Barney Frank has been a member of the Board since June 2015. Mr. Frank served as a U.S. Congressman representing the 4th District of Massachusetts from 1981-2013 and also was the Chairman of the House Financial Services Committee from 2007-2011. As Chair of the House Financial Services Committee, Mr. Frank was instrumental in crafting the short-term $550 billion rescue plan in response to the nation’s 2008-2009 financial crisis. Later, he cosponsored the Dodd-Frank Wall Street Reform and Consumer Protection Act, which was signed into law in July 2010.

Prior to serving in Congress, Mr. Frank spent eight years as a state Representative in Massachusetts and, earlier, served as Chief of Staff to Congressman Michael Harrington and Chief Assistant to Mayor Kevin White of Boston. Mr. Frank’s extensive experience as a Congressman, and particularly as Chair of the House Financial Services Committee, led the Board to conclude that he should be a member of the Board.

Within the Dodd-Frank Act referenced above are clauses forbidding banks from engaging in any trading activities that put depositors’ funds at risk. This is known as the so-called “Volcker Rule” after former Fed Chairman Paul Volcker. But it was Dodd and Frank who sponsored the legislation that made it into law.

Thus it appears that Frank’s bank broke his own law.

Pandora’s Moral Hazard Box

While it may be unlikely that Frank will accept any responsibility in this matter – he was merely a non-executive director after all – his role at Signature calls into question whether US banks are properly supervised and it also re-opens the Pandora’s Box of moral hazard in bank regulation.

Indeed, the “systemic risk exception” announced by Messrs Powell and Yellen is moral hazard made explicit.

The fact is, central banking, not only as practised today, but by its very nature, is subject to moral hazard. The power to provide emergency liquidity to banks can be seen as an encouragement to take excessive risks with depositor funds.
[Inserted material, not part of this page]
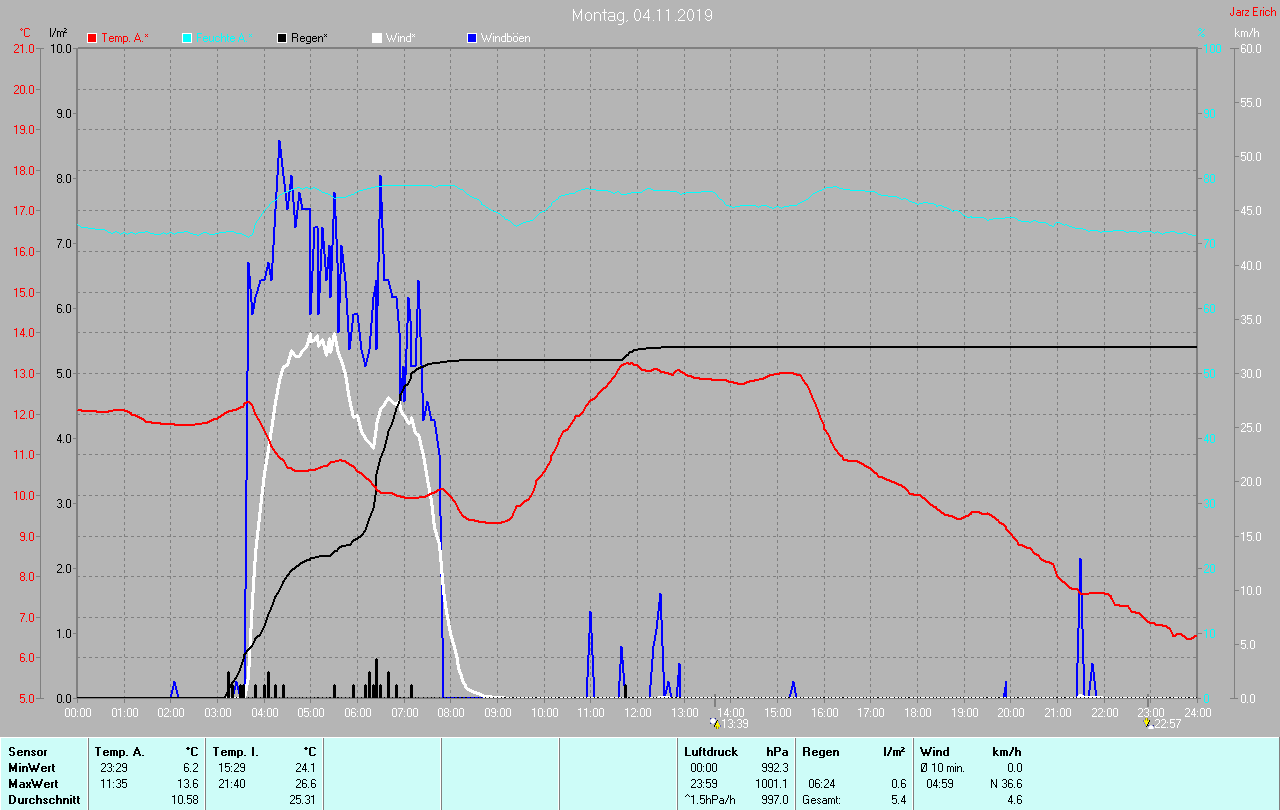This screenshot has height=810, width=1280.
Task: Click the Wind legend label
Action: point(402,38)
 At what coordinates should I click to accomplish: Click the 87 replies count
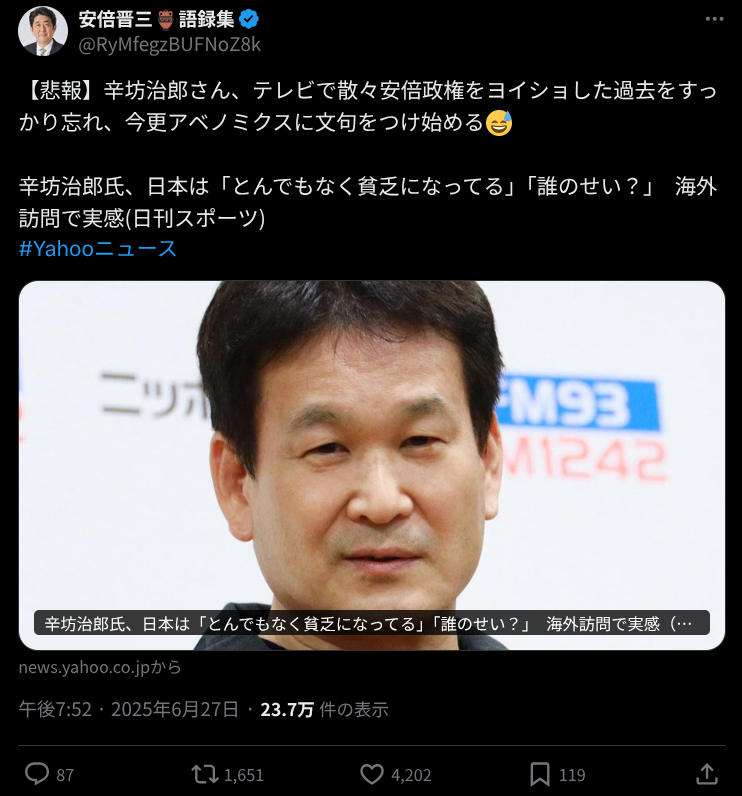pos(65,775)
Legendary UK economist William Bagehot, founder and editor of The Economist magazine, was highly critical of the Bank of England and disparaged of the Bank’s bad habit of encouraging bad lending, if only indirectly. Hence his eponymous dictum circumscribing the Bank’s emergency lending powers: “Lend freely, at penalty rates of interest, against good collateral.”

Today, I present you with Powell and Yellen’s updated version thereof: “Lend freely, at artificially low rates of interest, against any collateral whatsoever.”
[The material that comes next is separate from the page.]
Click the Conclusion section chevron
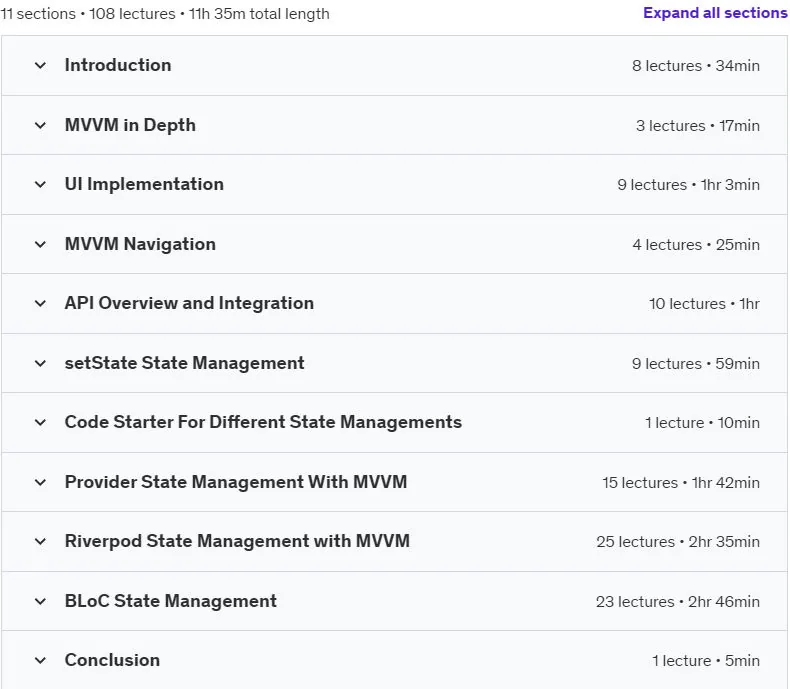click(x=40, y=660)
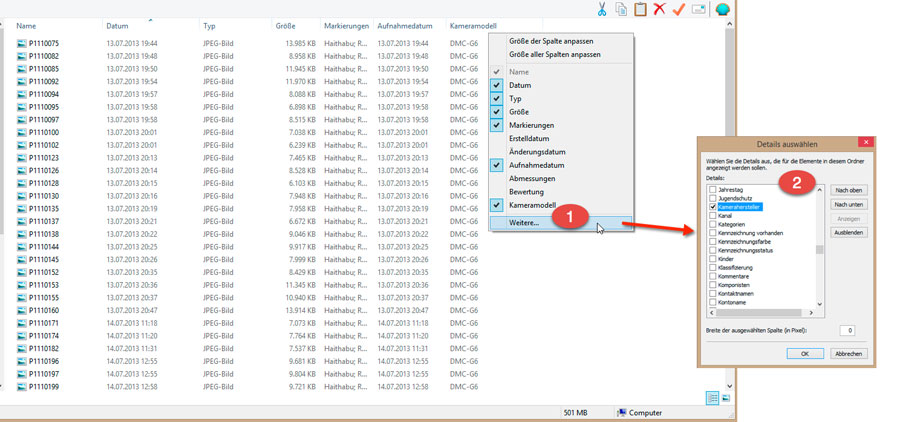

To claim that the “systemic risk exception” being made for SVB and SB in no way invokes moral hazard doesn’t stand up to scrutiny. Yes, there might be no direct taxpayer assistance involved but referring to taxpayers, in this instance, is just a red herring.

Federal Deposit Insurance Corporation funds are to be utilised. Those are provided by member banks and thus, by extension, by their depositors. In the event of a bailout involving FDIC funds, therefore, it is ultimately the depositors of healthy, better-run banks that are used to make the depositors of unhealthy, poorly run banks whole. Hence whether the taxpayer is directly involved or not, that still qualifies rather clearly as moral hazard.

(As an aside, at time of writing, HSBC has announced that it is taking over SVB’s UK operations for the princely sum of £1. While small compared to the US business, SVB is known to be an important lender to the UK tech sector, including fintech firms, some of which also have US operations. Here, too, a statement has already been made, by the UK Treasury, that no UK taxpayer funds will be used in the acquisition, nor in ensuring that depositors’ funds are not placed at risk.)

The bailout of SVB and SB is really just the most recent yet perennial re-opening of Pandora’s Moral Hazard Box by bank regulators. It may not be on the scale of 2008-9, but the effects, if smaller, are likely to have similar effects over time.

Banks will continue to behave more recklessly than they otherwise would. The financial sector will continue to drain resources from the rest of the economy, depressing investment and productivity growth. Stagflationary economic conditions will become ever more endemic.

And the cancer at the heart of what some still call “capitalism” will continue to grow.